**EXERCISE:** Rewrite the entries below with "screenshot" replaced by "page image" and everything else unchanged. Leave the pictures out of your version.

**MATERIAL FOR THIS EXERCISE:**

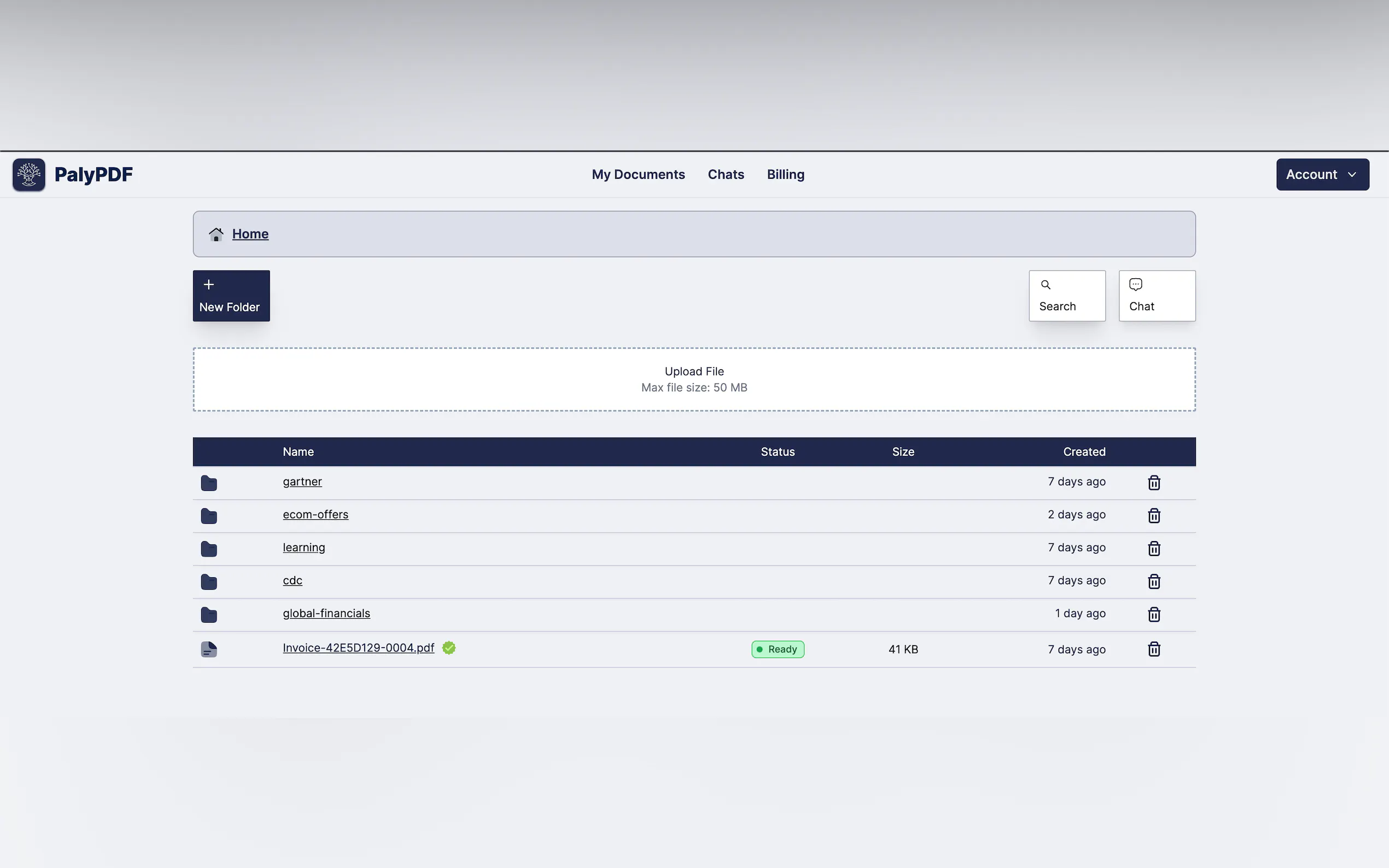Delete the gartner folder with trash icon

pos(1153,483)
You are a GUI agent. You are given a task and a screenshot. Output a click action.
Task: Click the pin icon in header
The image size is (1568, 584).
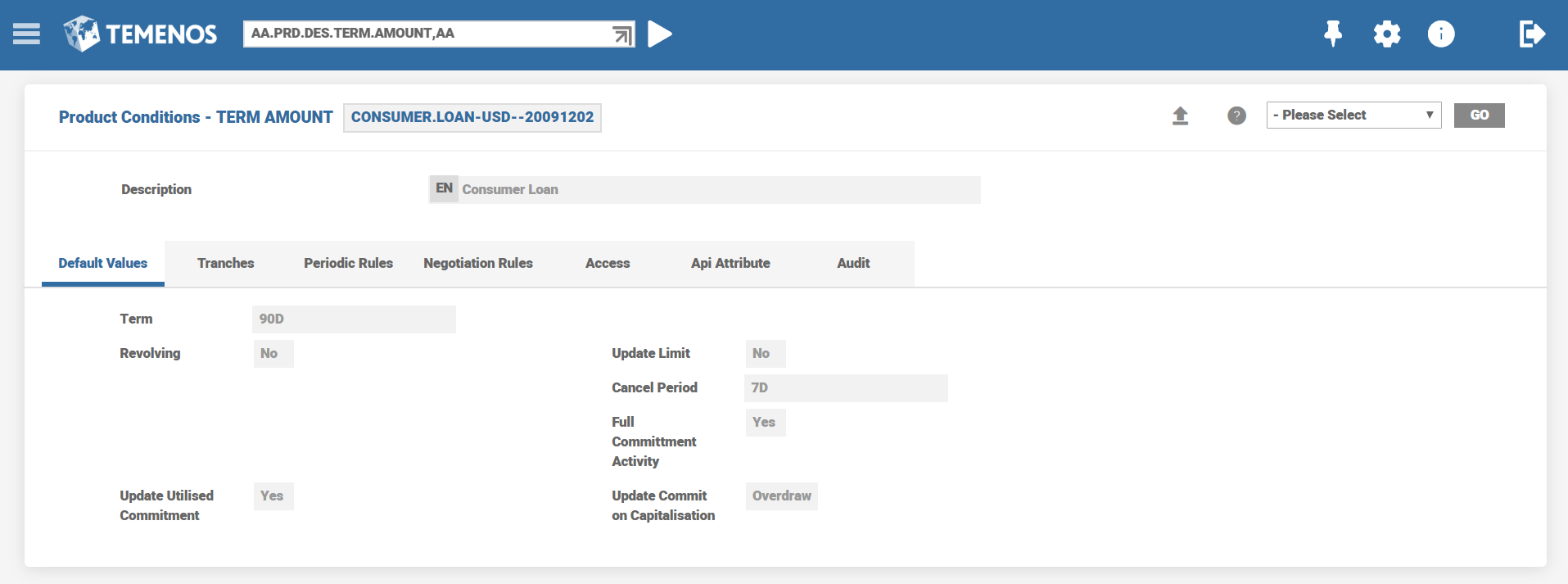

**EXERCISE RESPONSE:**
Delete the gartner folder with trash icon

pos(1153,483)
You are a GUI agent. You are given a task and a page image. Output a click action.
Task: Click the pin icon in header
The image size is (1568, 584).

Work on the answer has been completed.